Recorded data:

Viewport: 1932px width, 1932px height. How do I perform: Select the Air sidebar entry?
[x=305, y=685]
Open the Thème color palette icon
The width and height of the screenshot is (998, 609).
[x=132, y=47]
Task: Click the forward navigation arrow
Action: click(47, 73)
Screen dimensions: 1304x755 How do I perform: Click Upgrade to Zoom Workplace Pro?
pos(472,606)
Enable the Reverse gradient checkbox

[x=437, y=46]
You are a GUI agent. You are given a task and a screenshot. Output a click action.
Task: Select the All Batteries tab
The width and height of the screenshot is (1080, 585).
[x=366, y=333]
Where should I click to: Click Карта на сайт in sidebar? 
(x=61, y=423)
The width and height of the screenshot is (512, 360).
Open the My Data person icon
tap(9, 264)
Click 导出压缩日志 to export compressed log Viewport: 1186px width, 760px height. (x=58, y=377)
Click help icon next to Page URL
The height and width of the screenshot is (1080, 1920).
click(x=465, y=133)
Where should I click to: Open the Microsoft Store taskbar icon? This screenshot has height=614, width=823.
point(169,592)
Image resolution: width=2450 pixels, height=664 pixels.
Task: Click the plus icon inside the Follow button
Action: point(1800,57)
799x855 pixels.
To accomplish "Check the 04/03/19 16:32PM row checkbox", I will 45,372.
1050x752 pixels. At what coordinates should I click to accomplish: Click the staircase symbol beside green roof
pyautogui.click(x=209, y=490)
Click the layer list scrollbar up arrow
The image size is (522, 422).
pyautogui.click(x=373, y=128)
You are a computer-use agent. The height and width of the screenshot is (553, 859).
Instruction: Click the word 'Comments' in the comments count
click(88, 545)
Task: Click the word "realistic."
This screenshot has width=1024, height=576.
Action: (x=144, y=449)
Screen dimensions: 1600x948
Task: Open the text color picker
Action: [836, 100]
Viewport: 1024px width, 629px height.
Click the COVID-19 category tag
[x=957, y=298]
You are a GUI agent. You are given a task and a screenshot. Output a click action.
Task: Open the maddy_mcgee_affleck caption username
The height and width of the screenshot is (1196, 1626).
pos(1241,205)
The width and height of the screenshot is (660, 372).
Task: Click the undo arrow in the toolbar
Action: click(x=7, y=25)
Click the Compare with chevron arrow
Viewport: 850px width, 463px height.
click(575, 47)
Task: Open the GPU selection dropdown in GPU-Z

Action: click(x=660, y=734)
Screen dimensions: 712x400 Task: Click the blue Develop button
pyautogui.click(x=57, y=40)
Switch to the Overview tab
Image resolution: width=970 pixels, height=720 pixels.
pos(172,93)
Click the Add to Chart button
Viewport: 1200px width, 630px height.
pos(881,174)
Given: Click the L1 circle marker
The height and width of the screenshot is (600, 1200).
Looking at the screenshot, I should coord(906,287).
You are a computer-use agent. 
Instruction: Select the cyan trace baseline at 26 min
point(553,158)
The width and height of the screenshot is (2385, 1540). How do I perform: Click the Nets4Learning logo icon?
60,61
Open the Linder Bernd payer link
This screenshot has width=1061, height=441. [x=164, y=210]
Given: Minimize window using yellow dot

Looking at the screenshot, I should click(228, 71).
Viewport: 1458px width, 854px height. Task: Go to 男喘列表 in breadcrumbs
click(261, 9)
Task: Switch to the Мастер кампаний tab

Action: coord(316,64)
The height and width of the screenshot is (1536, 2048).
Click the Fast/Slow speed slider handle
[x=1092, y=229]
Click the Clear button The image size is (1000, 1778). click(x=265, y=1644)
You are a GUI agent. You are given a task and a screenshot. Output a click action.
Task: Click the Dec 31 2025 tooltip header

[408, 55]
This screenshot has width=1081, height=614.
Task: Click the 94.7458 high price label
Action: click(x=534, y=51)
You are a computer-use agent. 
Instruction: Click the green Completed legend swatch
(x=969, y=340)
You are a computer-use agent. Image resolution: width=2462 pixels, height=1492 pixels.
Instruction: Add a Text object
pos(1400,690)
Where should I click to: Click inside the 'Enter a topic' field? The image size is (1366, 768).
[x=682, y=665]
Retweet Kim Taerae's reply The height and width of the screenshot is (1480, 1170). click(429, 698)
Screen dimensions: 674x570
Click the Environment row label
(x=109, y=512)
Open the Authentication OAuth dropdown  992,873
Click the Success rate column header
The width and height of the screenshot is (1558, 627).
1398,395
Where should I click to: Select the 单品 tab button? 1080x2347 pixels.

Aim: Repeat the records word for word, starting at the beginning of the records and ending at the line that contains "Click 导出压缩日志 to".

Task answer:
Viewport: 1932px width, 1932px height. How do I perform: Select the Air sidebar entry?
[x=305, y=685]
Open the Thème color palette icon
The width and height of the screenshot is (998, 609).
[x=132, y=47]
Task: Click the forward navigation arrow
Action: click(47, 73)
Screen dimensions: 1304x755 How do I perform: Click Upgrade to Zoom Workplace Pro?
pos(472,606)
Enable the Reverse gradient checkbox

[x=437, y=46]
You are a GUI agent. You are given a task and a screenshot. Output a click action.
Task: Select the All Batteries tab
The width and height of the screenshot is (1080, 585).
[x=366, y=333]
Where should I click to: Click Карта на сайт in sidebar? 
(x=61, y=423)
The width and height of the screenshot is (512, 360).
Open the My Data person icon
tap(9, 264)
Click 导出压缩日志 to export compressed log Viewport: 1186px width, 760px height. (x=58, y=377)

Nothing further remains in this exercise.